When cloud-based services are provided for free to educational institutions, there is likely to be little incentive for a provider to engage in expensive contractual negotiations. Where services are paid for however cloud providers will be more willing to negotiate over terms and conditions, and also be willing to carry a higher level of risk. Companies are also likely to provide higher levels of service to their best customers; this is arguably simply good business practice (Daley & Rudolph, 2010c). Educational institutions should bear this in mind when discussing contracts with providers; the adversarial approach encouraged by their lawyers may be counterproductive.

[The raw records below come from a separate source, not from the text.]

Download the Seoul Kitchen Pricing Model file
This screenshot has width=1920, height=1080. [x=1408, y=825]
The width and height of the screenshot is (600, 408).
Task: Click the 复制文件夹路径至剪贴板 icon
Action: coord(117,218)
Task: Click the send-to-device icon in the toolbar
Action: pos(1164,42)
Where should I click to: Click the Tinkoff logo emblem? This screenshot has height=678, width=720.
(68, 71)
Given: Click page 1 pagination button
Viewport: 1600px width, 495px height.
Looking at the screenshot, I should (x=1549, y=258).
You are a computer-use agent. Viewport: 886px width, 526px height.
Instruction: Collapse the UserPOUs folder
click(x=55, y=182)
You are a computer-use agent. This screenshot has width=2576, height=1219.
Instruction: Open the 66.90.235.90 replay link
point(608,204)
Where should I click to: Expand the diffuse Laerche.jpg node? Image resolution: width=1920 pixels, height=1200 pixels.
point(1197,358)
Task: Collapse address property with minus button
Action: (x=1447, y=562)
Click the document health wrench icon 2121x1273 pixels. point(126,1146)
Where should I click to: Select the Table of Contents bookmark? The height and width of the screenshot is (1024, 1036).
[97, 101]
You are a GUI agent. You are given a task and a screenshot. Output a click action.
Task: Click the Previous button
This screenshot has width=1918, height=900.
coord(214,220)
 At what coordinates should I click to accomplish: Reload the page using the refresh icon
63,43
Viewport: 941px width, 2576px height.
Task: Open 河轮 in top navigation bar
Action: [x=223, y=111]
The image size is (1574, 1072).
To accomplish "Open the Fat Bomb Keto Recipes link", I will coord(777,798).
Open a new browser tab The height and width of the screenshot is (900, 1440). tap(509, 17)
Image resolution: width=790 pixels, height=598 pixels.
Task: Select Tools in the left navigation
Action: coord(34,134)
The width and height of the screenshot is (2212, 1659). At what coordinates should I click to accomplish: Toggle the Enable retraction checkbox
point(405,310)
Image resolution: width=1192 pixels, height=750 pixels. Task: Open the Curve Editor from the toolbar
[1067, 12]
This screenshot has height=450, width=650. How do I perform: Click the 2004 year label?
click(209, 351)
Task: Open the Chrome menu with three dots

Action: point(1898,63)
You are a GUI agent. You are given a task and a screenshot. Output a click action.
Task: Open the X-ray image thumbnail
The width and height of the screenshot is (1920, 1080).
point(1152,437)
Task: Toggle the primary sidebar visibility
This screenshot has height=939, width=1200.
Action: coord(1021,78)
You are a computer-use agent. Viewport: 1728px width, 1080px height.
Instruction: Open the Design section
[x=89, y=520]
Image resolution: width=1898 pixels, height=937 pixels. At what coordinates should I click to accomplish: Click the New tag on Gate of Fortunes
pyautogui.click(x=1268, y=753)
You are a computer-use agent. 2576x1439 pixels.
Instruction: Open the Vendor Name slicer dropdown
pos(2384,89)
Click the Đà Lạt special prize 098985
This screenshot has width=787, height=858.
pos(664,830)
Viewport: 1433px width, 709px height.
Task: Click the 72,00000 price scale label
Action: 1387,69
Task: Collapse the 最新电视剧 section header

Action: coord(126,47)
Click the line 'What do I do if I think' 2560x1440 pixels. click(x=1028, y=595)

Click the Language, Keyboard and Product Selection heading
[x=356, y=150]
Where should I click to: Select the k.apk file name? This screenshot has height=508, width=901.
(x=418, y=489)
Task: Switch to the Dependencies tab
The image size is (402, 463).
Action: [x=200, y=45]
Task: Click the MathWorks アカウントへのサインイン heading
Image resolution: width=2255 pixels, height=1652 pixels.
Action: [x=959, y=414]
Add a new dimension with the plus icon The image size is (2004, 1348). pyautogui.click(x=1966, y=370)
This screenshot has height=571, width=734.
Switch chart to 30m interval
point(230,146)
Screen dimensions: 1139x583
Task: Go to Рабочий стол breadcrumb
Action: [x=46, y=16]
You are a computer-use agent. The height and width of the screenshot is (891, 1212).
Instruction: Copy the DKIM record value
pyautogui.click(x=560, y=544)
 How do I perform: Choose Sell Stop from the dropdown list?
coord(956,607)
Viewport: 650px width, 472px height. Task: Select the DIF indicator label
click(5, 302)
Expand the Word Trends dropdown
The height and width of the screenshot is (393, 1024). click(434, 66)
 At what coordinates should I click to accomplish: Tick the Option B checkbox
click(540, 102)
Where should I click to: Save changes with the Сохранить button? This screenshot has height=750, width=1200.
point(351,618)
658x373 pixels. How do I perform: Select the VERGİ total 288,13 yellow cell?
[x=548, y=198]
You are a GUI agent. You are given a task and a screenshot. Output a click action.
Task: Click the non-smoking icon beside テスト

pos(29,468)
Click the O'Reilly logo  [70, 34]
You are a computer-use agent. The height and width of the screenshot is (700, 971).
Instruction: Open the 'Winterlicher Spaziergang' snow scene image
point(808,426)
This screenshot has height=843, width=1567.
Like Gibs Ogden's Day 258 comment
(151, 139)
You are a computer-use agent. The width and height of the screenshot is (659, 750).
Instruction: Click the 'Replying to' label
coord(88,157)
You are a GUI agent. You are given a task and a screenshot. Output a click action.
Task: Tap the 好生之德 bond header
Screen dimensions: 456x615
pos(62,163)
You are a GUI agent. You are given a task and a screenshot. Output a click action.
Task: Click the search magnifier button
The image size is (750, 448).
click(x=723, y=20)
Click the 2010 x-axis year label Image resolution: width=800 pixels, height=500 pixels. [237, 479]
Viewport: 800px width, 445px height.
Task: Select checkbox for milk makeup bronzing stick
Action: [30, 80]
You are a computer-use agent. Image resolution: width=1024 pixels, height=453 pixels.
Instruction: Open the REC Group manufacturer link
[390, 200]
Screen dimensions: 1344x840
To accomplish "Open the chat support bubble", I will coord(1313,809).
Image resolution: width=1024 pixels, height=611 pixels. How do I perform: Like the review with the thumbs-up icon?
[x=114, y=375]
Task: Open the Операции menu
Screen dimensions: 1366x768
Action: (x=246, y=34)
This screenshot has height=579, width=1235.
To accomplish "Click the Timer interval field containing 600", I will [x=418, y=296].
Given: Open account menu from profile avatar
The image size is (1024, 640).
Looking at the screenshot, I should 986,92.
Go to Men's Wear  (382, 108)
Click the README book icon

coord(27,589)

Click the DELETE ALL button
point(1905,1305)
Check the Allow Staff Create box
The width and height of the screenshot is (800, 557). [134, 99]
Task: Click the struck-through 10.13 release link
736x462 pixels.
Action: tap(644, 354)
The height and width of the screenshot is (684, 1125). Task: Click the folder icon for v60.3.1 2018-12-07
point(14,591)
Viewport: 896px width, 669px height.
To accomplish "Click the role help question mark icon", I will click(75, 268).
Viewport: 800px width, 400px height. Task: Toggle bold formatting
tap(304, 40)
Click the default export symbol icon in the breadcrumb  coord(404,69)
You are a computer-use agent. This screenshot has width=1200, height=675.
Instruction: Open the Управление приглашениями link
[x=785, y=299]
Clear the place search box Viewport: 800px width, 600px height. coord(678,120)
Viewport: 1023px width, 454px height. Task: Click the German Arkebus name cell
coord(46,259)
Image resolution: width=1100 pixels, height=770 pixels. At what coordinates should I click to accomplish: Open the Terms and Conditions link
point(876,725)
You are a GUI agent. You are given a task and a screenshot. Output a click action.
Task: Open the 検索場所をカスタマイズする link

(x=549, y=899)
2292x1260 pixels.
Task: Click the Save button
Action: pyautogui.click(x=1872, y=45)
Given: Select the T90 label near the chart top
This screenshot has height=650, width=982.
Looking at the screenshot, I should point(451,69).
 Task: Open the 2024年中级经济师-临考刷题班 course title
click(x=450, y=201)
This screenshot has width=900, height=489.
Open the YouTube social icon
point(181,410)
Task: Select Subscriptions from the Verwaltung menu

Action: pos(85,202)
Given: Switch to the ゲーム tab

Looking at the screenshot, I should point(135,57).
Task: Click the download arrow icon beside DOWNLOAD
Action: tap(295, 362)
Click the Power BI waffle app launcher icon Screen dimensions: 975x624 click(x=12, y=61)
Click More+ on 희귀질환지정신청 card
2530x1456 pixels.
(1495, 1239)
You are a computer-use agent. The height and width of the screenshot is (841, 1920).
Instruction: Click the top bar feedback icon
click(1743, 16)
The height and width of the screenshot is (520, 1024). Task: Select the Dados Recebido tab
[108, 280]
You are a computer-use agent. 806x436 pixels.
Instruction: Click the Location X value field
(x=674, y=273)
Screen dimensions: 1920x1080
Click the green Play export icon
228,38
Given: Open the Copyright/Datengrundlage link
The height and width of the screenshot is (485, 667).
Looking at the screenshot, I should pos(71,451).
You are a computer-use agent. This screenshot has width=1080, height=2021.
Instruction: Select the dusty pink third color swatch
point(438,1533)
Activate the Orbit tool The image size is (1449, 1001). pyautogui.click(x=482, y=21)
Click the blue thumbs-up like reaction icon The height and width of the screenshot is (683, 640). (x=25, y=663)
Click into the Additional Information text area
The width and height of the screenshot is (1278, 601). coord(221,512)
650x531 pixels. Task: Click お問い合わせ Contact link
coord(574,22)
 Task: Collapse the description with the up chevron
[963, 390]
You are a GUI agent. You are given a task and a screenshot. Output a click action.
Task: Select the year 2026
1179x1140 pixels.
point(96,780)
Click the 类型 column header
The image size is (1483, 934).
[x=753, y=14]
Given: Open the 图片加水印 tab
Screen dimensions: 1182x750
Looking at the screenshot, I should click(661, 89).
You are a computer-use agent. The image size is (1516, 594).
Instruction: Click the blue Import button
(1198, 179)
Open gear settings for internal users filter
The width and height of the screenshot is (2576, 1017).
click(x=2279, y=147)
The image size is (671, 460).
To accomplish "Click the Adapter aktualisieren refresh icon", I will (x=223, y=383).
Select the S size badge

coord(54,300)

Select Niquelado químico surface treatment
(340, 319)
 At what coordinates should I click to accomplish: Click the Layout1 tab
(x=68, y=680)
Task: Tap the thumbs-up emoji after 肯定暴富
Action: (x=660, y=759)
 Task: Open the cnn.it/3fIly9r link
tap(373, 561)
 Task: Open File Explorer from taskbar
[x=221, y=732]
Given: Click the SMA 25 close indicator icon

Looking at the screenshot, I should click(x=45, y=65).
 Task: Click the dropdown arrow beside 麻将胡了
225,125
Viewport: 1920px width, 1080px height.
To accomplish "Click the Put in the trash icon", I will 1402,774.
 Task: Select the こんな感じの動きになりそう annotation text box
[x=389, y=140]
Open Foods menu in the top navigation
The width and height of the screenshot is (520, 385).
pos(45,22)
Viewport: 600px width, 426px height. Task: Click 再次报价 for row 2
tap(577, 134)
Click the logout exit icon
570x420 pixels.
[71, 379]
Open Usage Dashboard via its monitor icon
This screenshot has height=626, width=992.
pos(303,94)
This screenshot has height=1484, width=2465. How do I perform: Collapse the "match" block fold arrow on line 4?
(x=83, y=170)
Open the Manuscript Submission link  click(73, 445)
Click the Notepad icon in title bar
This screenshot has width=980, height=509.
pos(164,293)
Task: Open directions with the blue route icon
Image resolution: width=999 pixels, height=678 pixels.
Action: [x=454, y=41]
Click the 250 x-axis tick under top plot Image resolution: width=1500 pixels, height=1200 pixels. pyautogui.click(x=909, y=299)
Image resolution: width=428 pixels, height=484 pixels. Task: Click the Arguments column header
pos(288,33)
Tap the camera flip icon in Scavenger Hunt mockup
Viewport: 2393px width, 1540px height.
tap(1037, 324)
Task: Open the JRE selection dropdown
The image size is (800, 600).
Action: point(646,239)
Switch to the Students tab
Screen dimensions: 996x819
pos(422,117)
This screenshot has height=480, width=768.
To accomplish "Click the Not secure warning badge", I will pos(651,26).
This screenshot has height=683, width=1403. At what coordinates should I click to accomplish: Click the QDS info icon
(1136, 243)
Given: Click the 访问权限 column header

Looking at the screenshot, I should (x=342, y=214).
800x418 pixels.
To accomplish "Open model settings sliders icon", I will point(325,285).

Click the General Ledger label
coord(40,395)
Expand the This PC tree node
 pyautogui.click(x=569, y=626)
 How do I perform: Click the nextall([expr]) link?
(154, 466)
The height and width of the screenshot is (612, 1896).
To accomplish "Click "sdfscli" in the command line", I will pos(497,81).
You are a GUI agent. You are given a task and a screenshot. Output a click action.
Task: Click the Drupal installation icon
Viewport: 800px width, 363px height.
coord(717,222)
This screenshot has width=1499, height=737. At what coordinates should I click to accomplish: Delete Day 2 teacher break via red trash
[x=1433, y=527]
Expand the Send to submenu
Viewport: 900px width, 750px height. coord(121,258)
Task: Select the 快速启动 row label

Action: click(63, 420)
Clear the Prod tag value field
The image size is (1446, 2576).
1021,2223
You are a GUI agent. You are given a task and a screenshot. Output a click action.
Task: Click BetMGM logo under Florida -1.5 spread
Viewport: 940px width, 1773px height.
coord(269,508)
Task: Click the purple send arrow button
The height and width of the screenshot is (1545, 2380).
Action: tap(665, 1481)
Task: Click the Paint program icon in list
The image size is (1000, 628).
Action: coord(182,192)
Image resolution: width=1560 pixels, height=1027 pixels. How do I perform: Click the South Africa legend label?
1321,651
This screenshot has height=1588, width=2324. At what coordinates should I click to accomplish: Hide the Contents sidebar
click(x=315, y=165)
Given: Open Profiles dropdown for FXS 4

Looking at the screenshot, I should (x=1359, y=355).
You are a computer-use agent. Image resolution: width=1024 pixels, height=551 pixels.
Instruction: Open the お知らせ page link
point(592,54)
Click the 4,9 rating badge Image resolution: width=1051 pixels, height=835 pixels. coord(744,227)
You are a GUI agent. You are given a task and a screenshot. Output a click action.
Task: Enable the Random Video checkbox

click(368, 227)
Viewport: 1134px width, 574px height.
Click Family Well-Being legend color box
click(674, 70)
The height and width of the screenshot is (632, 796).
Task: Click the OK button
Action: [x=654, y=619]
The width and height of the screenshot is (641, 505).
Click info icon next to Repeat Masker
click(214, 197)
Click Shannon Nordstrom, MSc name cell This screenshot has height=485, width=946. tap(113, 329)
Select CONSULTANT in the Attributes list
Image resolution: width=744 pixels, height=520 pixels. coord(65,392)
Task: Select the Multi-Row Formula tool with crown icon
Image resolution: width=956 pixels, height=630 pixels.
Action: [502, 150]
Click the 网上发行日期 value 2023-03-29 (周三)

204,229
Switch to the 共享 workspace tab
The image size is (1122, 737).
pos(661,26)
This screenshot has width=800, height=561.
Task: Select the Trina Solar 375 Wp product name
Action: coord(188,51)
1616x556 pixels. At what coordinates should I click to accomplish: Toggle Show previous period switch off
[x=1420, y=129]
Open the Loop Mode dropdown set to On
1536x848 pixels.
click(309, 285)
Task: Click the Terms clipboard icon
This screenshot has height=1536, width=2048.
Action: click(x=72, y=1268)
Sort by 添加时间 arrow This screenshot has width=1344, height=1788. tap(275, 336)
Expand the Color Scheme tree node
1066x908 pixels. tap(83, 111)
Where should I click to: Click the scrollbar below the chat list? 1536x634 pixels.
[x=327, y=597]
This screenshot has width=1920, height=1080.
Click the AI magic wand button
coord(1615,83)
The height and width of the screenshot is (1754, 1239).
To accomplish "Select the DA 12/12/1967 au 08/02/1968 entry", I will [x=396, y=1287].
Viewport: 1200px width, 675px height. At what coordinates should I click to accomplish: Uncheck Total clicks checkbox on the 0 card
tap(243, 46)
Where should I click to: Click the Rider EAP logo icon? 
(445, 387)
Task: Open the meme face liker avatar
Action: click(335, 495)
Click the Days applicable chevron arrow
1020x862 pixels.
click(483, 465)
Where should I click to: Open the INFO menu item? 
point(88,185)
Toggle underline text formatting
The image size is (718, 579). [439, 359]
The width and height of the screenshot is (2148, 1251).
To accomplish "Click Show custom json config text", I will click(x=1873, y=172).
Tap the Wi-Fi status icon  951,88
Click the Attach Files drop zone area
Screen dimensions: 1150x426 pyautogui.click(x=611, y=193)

Agreements are often more about perception than reality; they can give confidence about how security breaches or disruptions to service will be dealt with but may be difficult to enforce legally. While contracts transfer responsibility for certain computing tasks to cloud providers, ultimate accountability continues to reside with the educational institution (Julisch & Hall, 2010). Lawsuits against some of the vast computing companies involved in the field may also be too expensive to contemplate, particularly if they would have to be enacted in foreign jurisdictions. Neither however is the cloud provider likely to want any adverse publicity from serious contractual breaches or lawsuits. There are very good business reasons for the vendor to provide adequate service and for both parties to avoid legal action.